Part of a data file:
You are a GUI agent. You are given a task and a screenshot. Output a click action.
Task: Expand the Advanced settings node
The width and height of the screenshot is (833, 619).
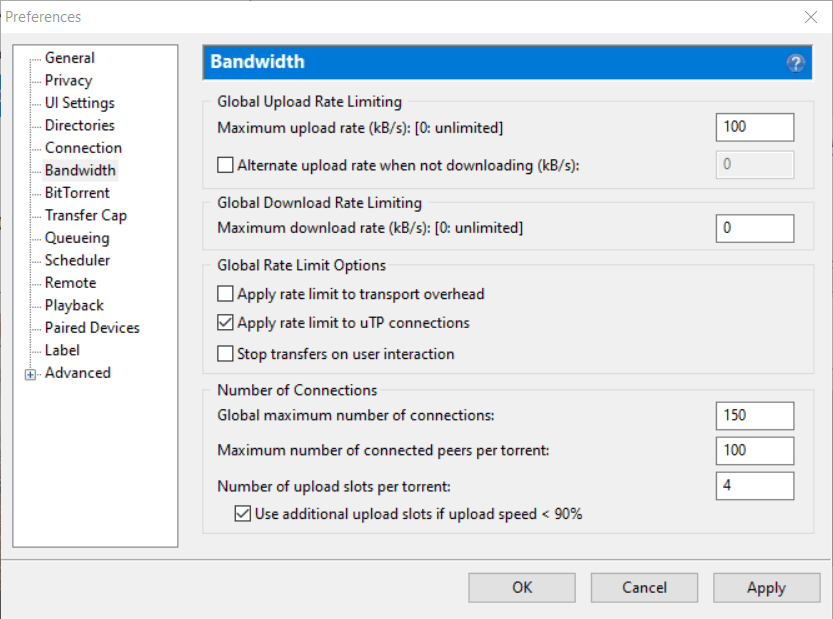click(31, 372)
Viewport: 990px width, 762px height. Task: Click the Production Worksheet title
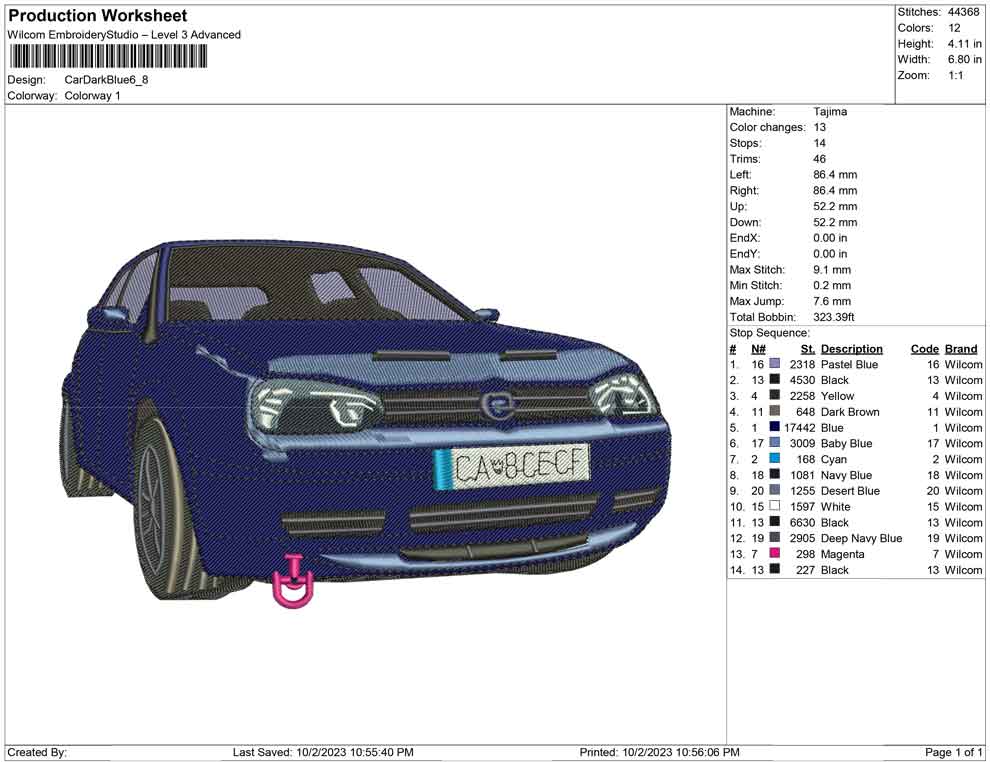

-- Given problem --
Rewrite the rows above, switching each "screenshot" to "snapshot" and leaving everything else unchanged. Leave the pictures out of your answer.

-- Output --
You are a GUI agent. You are given a task and a snapshot. Output a click action.
Task: Expand the Advanced settings node
The width and height of the snapshot is (833, 619).
click(31, 372)
Viewport: 990px width, 762px height. Task: Click the Production Worksheet title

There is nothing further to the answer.